Ultimo aggiornamento:22/03/2016 14:38:18

Progettata dal Buontalenti, la facciata fu realizzata dal suo allievo Giulio Parigi a partire dal 1611. Nel corso dei successivi secoli sarà oggetto di diversi lavori di restauro e ampliamento per essere definitivamente terminata, come la si può ammirare oggi, solo nel 1960.

Abbellita con una serie di busti in marmo bianco di diversa provenienza e appartenenti a diverse epoche, raffiguranti i granduchi e posti al centro delle arcate, come il busto di Ferdinando II, che troneggia sotto il balcone centrale.
Alternati ai busti dei granduchi, è possibile ammirare mensoloni con protomi leonine e il simbolo dell'ospedale: la stampella.

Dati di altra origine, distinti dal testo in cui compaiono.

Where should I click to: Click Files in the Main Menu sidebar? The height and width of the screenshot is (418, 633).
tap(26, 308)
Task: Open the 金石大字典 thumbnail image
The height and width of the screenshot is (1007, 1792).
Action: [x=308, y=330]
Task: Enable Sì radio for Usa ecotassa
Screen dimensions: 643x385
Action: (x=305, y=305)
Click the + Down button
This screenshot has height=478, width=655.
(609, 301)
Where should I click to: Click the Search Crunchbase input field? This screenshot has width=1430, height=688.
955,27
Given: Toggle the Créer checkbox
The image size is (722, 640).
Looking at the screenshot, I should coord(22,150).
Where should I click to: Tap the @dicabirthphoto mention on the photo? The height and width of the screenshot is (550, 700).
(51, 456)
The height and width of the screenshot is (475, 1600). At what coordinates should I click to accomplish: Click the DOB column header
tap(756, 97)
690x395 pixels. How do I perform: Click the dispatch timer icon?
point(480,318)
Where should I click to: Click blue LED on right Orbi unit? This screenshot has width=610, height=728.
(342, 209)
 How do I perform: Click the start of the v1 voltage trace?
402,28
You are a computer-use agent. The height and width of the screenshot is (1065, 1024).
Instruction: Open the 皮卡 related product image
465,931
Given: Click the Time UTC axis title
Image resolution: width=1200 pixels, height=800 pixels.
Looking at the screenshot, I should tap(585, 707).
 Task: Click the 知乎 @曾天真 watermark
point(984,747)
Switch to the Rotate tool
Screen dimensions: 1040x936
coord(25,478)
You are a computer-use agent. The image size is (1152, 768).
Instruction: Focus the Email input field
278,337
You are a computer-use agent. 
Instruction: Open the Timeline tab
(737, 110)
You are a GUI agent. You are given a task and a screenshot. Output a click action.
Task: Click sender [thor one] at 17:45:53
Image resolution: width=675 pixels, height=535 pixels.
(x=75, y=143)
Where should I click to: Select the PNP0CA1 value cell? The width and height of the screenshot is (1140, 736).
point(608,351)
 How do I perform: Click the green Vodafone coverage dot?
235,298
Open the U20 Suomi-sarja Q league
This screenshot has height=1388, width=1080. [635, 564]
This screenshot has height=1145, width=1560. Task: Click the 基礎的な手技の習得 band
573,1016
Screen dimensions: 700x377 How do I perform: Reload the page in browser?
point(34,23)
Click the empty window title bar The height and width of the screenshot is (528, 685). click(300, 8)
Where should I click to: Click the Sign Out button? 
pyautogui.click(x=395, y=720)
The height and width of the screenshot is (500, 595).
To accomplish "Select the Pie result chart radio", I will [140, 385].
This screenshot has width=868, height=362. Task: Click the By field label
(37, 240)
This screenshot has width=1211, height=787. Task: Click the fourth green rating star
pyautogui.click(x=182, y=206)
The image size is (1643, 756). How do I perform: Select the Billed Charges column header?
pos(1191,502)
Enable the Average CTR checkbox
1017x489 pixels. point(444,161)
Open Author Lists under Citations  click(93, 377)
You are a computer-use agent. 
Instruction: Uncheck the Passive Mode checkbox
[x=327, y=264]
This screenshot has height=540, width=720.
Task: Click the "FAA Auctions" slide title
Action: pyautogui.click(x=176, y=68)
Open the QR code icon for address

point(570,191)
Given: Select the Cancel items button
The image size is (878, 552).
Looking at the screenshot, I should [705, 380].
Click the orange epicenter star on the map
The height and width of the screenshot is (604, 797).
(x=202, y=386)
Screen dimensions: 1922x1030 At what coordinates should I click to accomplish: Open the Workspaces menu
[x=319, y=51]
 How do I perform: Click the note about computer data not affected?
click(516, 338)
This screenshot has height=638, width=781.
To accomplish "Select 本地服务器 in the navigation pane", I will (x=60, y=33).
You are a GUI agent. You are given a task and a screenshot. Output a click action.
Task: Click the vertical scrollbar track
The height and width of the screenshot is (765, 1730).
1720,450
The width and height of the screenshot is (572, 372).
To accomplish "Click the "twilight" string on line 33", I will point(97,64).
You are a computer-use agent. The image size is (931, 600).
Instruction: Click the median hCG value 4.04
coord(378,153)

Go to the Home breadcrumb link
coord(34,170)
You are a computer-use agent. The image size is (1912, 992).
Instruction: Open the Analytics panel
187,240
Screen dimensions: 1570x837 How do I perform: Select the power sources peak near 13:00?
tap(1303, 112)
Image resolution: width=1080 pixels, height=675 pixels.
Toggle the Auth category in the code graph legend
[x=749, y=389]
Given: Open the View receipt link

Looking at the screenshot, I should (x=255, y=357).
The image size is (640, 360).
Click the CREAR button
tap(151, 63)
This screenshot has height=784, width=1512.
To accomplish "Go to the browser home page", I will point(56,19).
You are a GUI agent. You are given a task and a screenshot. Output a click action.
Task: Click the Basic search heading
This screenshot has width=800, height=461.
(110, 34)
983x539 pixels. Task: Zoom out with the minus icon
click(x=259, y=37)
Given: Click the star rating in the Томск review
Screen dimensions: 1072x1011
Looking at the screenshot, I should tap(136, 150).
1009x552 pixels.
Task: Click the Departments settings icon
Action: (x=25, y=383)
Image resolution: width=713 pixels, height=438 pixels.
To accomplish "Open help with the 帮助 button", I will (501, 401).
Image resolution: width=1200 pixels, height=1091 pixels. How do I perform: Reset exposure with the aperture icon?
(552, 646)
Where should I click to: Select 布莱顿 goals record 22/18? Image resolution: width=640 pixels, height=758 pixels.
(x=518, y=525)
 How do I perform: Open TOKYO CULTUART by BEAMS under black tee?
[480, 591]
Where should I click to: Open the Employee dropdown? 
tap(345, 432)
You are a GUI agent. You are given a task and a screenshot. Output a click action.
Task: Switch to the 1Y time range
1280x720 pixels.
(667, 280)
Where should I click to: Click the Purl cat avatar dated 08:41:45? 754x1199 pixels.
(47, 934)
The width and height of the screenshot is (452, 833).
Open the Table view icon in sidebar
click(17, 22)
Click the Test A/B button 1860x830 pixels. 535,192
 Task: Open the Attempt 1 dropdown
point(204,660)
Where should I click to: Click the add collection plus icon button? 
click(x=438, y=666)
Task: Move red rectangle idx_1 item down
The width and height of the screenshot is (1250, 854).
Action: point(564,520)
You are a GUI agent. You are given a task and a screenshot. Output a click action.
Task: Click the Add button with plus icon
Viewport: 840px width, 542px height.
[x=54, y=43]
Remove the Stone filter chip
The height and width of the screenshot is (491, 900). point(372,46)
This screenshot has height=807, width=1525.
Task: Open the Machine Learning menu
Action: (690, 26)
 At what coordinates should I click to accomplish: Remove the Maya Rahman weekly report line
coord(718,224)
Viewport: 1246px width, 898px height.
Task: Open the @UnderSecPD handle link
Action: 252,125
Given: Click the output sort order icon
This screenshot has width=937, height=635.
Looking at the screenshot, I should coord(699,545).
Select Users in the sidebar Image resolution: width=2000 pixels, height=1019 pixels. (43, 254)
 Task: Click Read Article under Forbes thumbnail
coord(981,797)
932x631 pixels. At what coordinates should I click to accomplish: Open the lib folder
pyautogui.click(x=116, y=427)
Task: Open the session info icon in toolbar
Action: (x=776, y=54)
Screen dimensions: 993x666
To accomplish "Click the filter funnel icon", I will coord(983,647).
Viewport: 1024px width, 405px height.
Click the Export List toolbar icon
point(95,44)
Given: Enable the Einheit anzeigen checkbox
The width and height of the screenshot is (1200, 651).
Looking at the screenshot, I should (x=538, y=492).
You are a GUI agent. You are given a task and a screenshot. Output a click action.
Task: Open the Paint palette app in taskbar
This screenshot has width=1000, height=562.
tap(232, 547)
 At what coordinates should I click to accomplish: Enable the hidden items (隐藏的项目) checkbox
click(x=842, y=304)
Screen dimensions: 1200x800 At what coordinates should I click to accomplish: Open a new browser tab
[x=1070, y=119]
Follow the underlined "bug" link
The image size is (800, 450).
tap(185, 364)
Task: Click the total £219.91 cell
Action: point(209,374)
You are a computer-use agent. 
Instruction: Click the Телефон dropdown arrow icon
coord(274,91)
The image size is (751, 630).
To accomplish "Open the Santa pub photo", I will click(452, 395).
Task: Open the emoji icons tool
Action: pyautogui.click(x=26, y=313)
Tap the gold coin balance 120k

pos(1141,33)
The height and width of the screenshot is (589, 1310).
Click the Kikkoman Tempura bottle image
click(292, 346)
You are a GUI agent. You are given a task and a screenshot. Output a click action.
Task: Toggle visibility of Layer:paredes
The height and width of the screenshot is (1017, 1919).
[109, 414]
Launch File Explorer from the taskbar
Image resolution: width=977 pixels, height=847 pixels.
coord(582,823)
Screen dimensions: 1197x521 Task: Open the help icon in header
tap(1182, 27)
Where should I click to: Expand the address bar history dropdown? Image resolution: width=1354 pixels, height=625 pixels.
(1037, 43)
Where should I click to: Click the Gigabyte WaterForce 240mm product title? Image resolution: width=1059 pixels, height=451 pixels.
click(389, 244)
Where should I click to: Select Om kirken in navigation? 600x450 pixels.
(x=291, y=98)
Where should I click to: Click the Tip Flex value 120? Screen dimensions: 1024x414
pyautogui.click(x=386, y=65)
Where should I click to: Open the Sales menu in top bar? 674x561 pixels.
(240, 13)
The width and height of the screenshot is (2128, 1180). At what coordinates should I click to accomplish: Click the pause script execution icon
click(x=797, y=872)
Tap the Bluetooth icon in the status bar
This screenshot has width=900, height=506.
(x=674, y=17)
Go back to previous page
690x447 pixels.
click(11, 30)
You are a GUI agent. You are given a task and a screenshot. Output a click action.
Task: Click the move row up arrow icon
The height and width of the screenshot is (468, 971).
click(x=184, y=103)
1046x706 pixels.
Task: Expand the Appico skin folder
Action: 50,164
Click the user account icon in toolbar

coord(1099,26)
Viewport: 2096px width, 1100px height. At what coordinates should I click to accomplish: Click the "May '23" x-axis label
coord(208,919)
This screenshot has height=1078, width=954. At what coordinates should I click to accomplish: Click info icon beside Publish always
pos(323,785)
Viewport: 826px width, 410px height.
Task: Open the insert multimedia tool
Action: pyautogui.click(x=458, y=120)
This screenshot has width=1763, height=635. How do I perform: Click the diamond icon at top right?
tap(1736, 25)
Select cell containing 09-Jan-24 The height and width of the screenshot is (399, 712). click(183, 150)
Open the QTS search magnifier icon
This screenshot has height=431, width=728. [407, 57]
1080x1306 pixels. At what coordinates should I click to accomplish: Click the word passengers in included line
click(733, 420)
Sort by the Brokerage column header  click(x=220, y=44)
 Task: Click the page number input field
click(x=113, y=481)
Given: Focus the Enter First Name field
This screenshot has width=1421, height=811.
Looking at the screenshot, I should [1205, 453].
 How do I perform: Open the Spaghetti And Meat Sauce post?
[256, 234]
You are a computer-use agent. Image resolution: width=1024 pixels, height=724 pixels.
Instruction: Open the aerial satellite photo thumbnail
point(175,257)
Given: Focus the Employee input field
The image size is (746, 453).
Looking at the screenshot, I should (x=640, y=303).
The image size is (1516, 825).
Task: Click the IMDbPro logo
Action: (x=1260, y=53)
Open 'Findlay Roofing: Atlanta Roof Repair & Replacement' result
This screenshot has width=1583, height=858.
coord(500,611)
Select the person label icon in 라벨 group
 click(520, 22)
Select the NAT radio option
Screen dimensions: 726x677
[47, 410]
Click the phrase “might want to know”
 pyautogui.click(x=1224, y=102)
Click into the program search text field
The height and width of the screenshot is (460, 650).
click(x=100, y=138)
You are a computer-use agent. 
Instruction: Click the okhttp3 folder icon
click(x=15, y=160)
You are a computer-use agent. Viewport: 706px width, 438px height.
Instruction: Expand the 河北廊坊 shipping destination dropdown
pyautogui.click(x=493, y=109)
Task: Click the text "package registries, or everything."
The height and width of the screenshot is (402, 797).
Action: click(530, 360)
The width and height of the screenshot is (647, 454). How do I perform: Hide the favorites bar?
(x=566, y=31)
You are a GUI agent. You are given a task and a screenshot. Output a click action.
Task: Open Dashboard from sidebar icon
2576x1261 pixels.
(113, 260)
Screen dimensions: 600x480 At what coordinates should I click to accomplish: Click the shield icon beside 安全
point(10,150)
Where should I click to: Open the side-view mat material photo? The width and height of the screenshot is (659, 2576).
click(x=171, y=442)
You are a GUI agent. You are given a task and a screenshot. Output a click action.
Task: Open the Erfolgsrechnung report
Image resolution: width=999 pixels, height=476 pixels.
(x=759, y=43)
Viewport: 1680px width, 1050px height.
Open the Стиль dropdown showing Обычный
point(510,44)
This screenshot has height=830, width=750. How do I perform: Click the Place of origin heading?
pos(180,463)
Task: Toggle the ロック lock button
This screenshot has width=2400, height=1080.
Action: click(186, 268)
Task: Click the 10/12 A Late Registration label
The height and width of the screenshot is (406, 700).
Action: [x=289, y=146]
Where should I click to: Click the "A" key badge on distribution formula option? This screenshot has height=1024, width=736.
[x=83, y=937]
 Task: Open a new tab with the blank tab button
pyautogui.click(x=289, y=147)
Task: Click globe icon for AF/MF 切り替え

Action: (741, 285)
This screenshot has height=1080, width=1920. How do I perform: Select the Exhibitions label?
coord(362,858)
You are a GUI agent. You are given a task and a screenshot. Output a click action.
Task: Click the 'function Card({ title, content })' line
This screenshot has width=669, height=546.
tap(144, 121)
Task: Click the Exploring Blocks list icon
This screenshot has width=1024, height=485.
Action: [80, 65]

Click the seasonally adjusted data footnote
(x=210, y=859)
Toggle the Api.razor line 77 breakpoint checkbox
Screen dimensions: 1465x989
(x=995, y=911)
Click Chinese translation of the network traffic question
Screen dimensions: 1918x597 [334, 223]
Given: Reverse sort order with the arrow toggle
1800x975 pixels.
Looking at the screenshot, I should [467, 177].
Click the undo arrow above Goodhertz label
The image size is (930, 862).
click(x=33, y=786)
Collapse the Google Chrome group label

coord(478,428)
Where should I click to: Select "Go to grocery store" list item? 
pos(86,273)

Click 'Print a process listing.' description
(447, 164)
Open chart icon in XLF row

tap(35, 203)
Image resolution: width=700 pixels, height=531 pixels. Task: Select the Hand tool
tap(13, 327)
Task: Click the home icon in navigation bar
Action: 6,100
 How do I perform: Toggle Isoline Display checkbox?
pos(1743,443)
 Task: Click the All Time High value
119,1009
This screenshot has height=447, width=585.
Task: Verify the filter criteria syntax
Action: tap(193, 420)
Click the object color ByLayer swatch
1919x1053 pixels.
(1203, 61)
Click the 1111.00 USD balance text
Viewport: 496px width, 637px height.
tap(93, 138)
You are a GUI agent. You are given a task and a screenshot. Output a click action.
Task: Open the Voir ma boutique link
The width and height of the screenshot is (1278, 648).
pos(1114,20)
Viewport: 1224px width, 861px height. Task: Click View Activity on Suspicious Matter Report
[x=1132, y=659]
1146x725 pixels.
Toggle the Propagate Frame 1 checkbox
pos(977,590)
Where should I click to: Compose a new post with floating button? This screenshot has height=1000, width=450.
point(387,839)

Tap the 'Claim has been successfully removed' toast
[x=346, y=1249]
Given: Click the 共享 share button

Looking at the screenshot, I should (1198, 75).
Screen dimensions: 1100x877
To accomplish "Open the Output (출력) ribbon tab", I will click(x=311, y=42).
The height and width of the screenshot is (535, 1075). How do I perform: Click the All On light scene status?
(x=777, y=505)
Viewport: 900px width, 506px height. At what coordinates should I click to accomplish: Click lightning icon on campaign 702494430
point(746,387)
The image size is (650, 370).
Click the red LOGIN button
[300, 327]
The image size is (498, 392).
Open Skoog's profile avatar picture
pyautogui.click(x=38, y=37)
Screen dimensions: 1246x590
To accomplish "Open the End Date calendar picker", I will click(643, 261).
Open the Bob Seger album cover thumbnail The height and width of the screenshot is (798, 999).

ll loggiato è invece arricchito da un ciclo di affreschi dedicati alle "Storie della vita di Cristo" realizzati da Antonio Circignani detto il Pomarancio tra il 1613 e il 1615 su commissione dello spedalingo Barnaba degli Oddi.
Delle sei originali lunette affrescate, attualmente strappate e riposizionate a seguito del restauro su supporto artificiale in masonite, ne rimangono cinque, quattro attribuite al Pomarancio ed una, l'Annunciazione, attribuita a Federico Zuccari.

L'annunciazione, La Natività, L'adorazione dei Magi, La strage degli innocenti, Cristo tra i dottori.

La sesta, raffigurante lo spedalingo nel momento della consegna del progetto dello loggiato a Cosimo I fu distrutta nel 1657 a seguito della costruzione della nuova corsia delle donne.